▶ [DO THIS]:
Transcribe the bodybuilding profile below word for word, beginning at "So I started" and stopping after "for number nerds.".

▶ [DOCUMENT SECTION]:
Core training

UChicago style

Core training

Mathematician Lauren (Murphy) Siegel, AB’88, adds natural bodybuilding to her routine.

As told to Anne Ford, AM’99


I thought I was just a math nerd. In college I went to Bartlett Gym one time, and I thought, “I don’t like this,” and I never went back. Years later I found myself with 40 pounds to lose. I hired a trainer, and when I had lost the weight, the question was, “What do I do now?”

So I started building muscle. It took me three months to do a pull-up. What hooks you is, if you try hard today, you’re gonna come back stronger next time. And it’s very measurable. It’s good for number nerds.

Core training

Someone said, “You should try competing in bodybuilding.” I competed the first time, and I was terrible. The posing is actually pretty hard. I thought “Wow, I am really terrible at this! I will keep going!”

After I did my first competition, I sent pictures to my in-laws, not having told them I was doing this, and they thought I had pasted my head on someone else’s body. It was partly because for competition, you get a spray tan, so you look like you’ve been dipped in dark chocolate. They were like, “Ha ha, that’s so funny! That can’t be you.” But it was.

I’m a natural bodybuilder, meaning that I don’t even take creatine, which is considered a nondangerous performance enhancer. Because I’m a natural bodybuilder, when I show up in a skirt and a sweater, I don’t look like anything out of the ordinary. We went to Lollapalooza, and someone needed to move this big wooden Adirondack chair, so I just picked it up and lifted it over my head. This woman near me went, “Oh, my God!”

My husband [Philip Siegel, AB’85, MBA’88] thinks it’s awesome. Last year he planned a surprise 25th anniversary party for us. I thought we were just going to tour the place where we got married—a historic home in La Jolla, California—but he flew our family there, and we had our wedding ceremony again. They had found my wedding dress and had it waiting for me. I fit into it perfectly.

▶ [EXTRACTED MATERIAL]:
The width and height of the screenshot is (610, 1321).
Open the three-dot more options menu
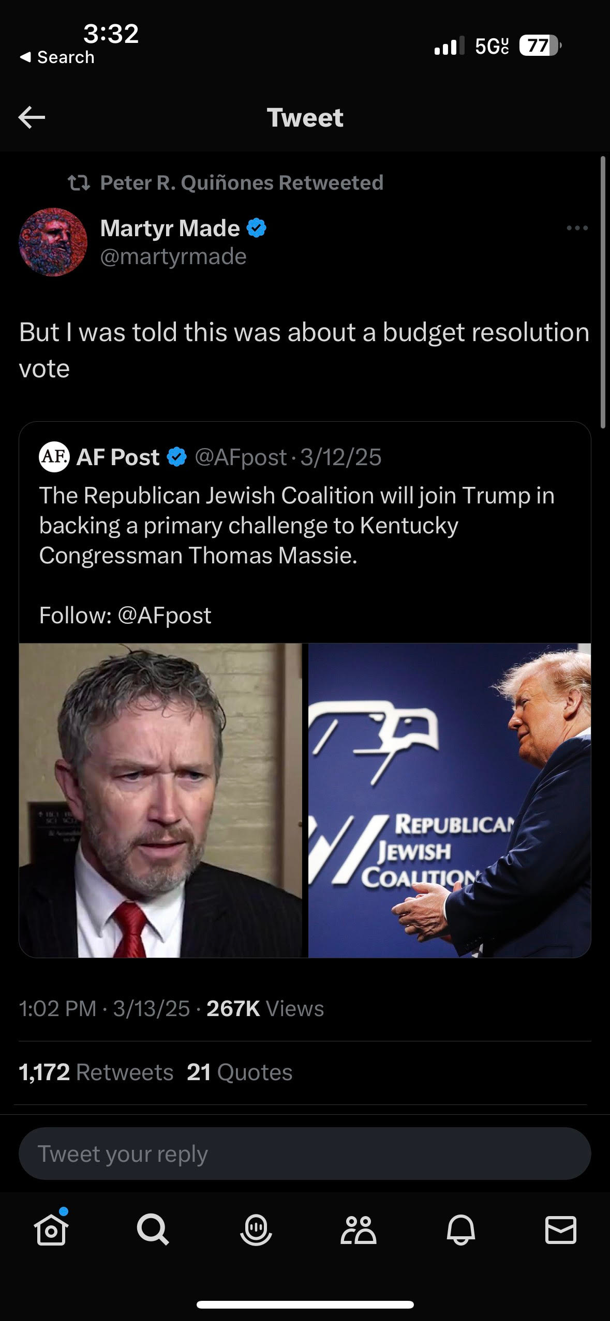pos(577,228)
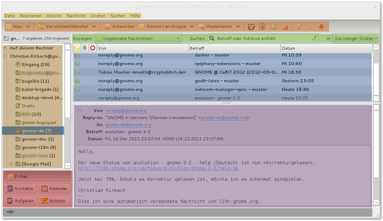Open the Nachricht menu
The image size is (383, 221).
point(76,16)
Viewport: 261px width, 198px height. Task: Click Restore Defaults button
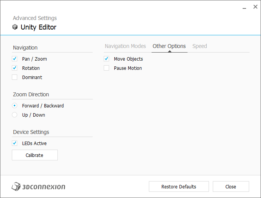click(x=179, y=187)
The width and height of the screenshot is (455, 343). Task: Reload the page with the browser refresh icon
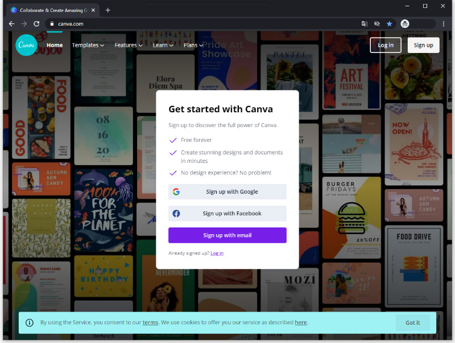pos(37,24)
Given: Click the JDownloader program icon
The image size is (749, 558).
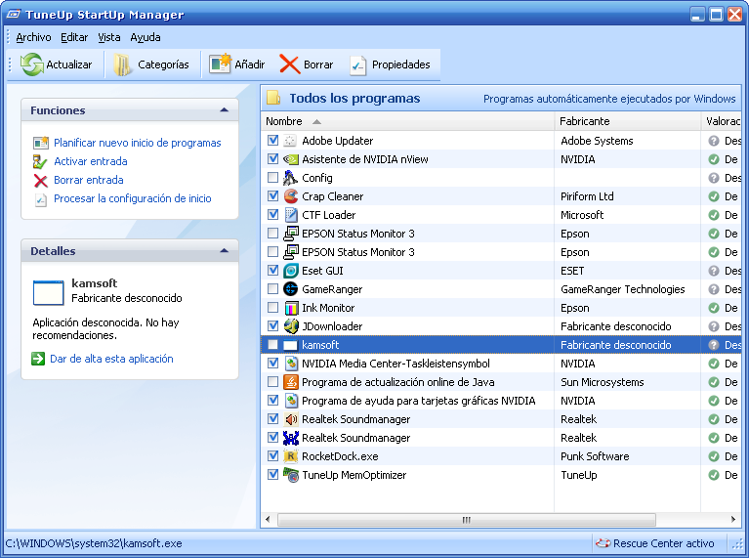Looking at the screenshot, I should click(290, 326).
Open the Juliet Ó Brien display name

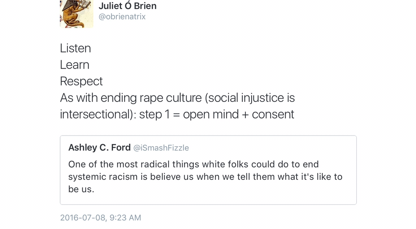(127, 6)
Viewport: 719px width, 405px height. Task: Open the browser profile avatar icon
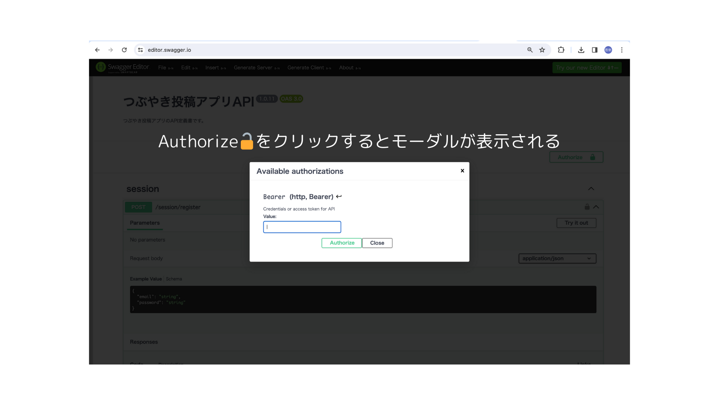point(608,50)
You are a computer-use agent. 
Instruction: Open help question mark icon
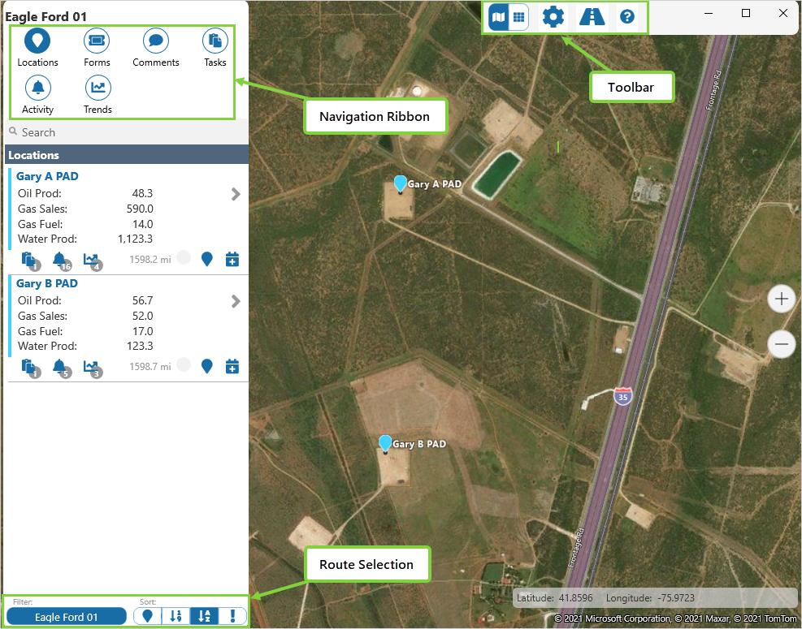pos(626,16)
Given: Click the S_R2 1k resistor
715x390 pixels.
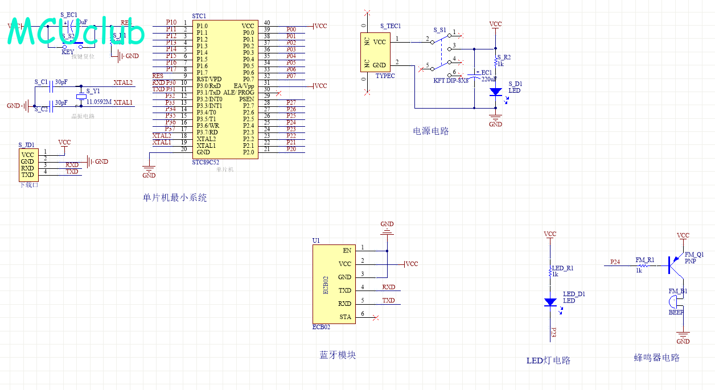Looking at the screenshot, I should click(496, 61).
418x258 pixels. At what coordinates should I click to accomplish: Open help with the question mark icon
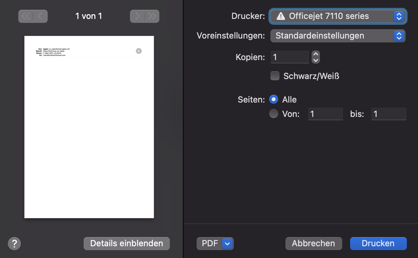14,243
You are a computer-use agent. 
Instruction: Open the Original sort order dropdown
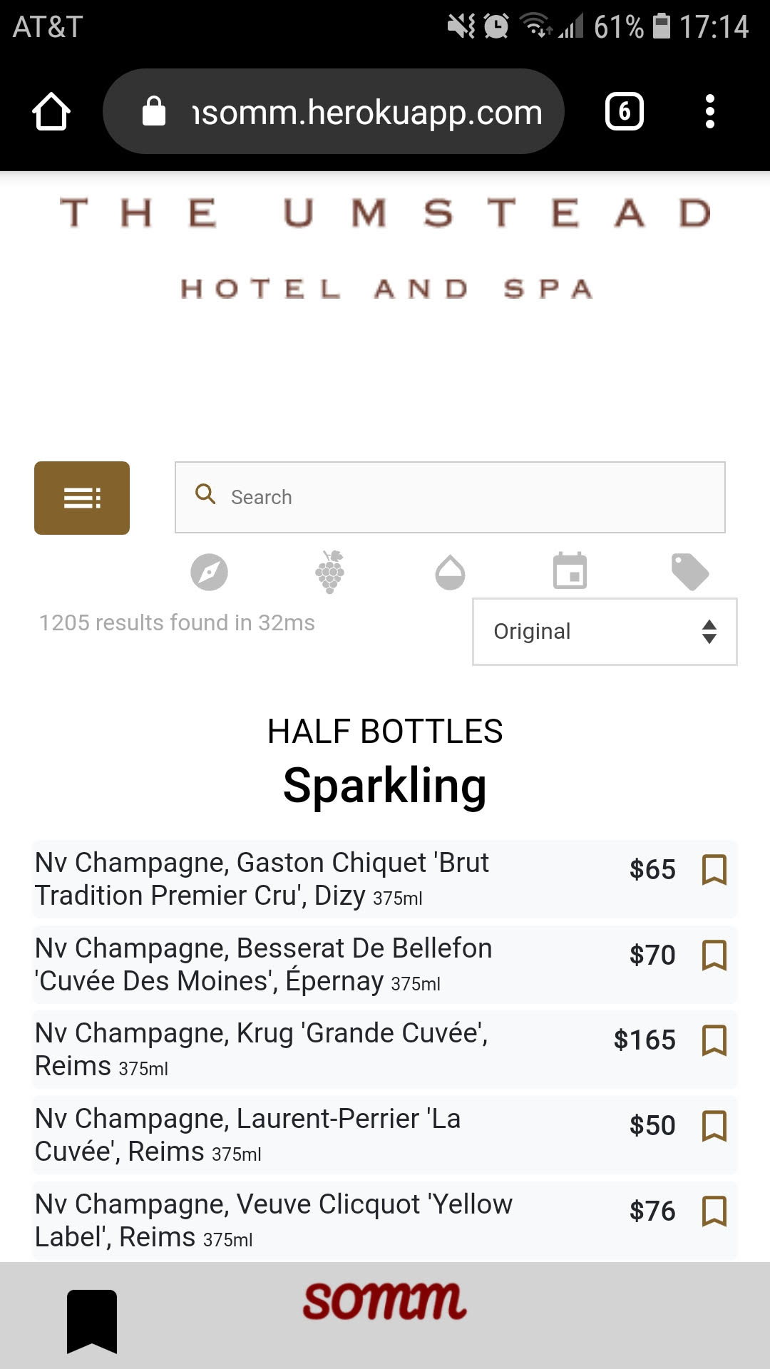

▶ [EXERCISE RESPONSE]:
So I started building muscle. It took me three months to do a pull-up. What hooks you is, if you try hard today, you’re gonna come back stronger next time. And it’s very measurable. It’s good for number nerds.